Restate, exactly as written, the entries below from the line that holds "Disclaimer (456, 2256)" through the line that holds "(905) 457 00 01". Pictures are not part of the copy.

Input material
━━━━

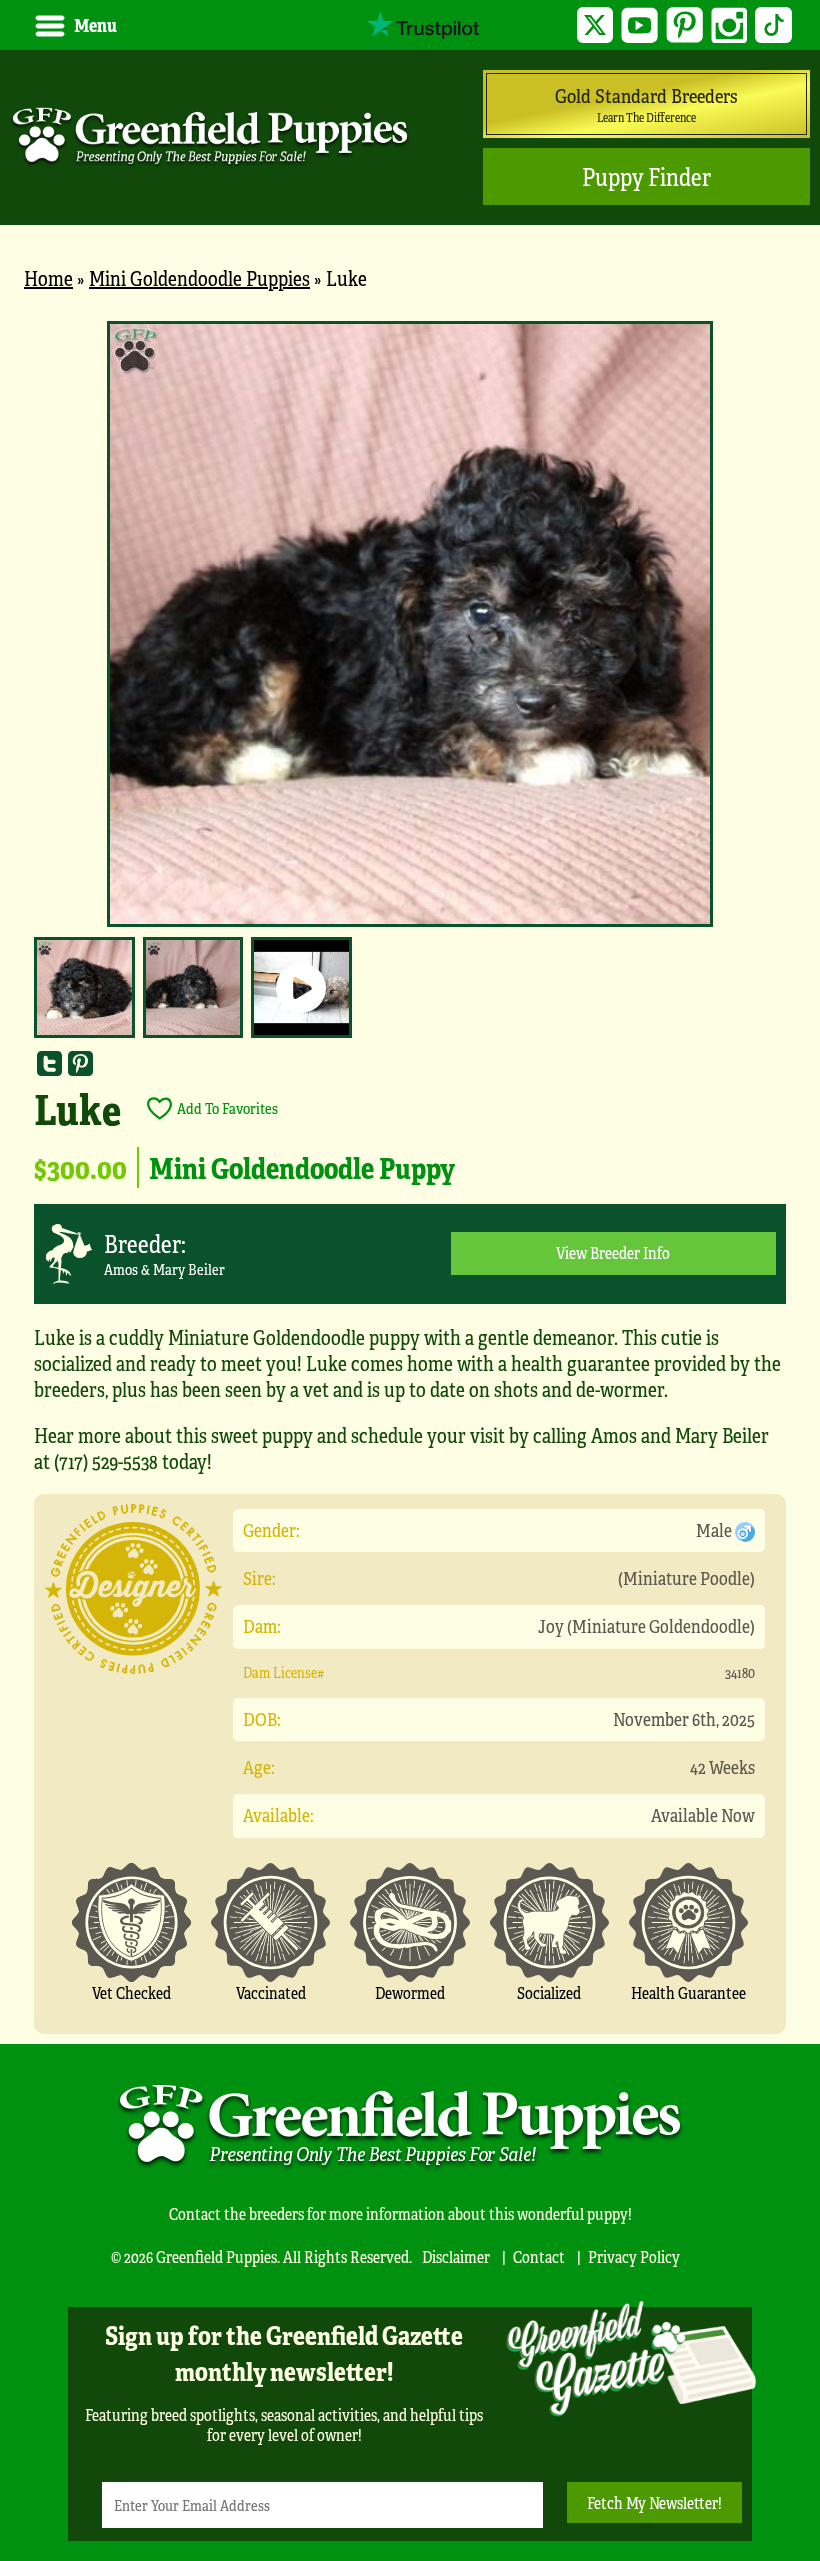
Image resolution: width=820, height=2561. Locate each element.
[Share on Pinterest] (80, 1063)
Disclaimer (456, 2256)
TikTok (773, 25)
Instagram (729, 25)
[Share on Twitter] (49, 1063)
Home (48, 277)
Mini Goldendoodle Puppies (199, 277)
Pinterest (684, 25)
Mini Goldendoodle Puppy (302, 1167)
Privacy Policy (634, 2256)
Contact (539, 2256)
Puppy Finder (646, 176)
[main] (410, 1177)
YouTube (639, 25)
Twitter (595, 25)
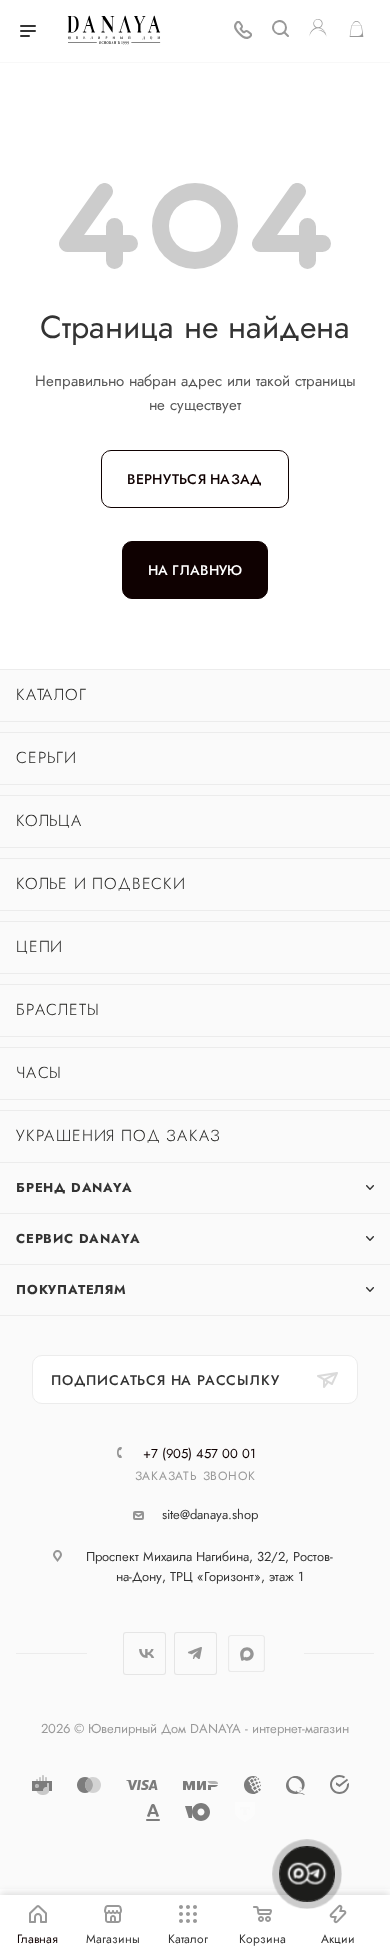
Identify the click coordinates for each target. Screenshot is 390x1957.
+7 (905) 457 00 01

━━━━

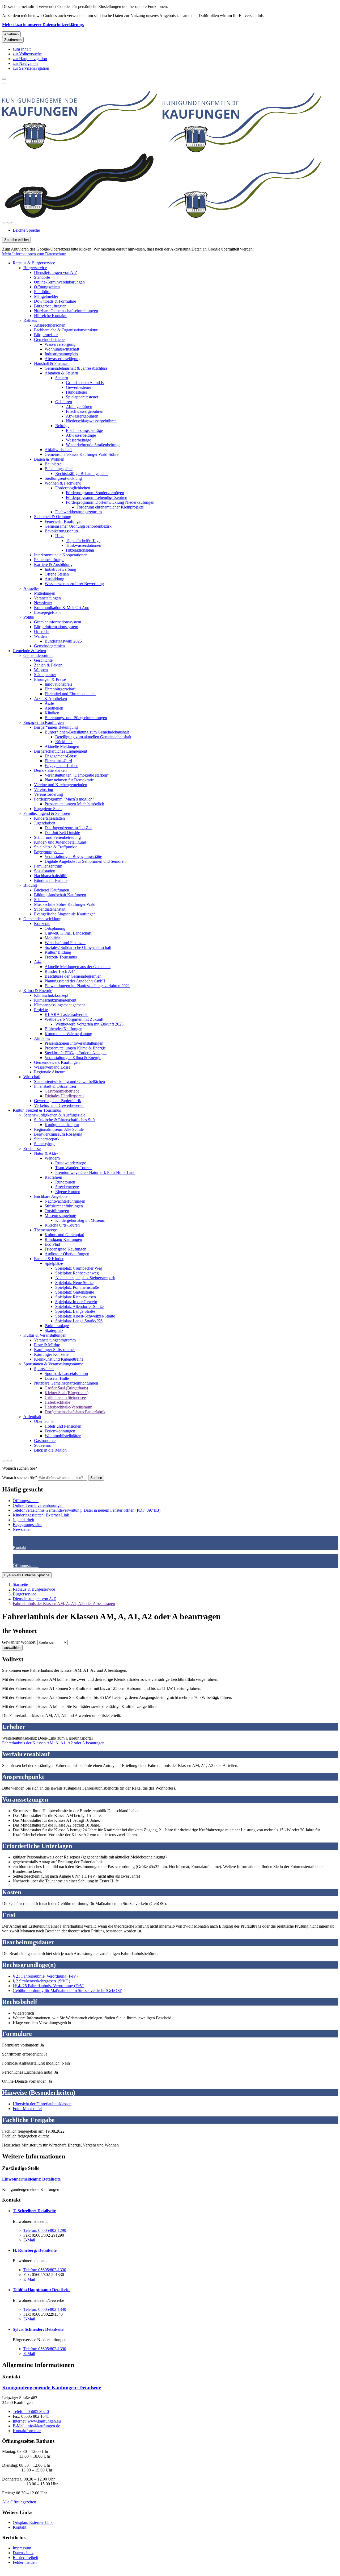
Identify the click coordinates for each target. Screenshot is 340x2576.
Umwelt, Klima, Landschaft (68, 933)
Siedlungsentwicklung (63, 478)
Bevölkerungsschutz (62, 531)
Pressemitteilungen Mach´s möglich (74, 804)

━━━━

Task output
Disclaimer (456, 2256)
TikTok (773, 25)
Instagram (729, 25)
[Share on Twitter] (49, 1063)
Home (48, 277)
Mini Goldendoodle Puppies (199, 277)
Pinterest (684, 25)
Mini Goldendoodle Puppy (302, 1167)
Privacy Policy (634, 2256)
Contact (539, 2256)
Puppy Finder (646, 176)
[main] (410, 1177)
YouTube (639, 25)
Twitter (595, 25)
Identify the click coordinates for each target. Screenshot is 390x1957.
+7 (905) 457 00 01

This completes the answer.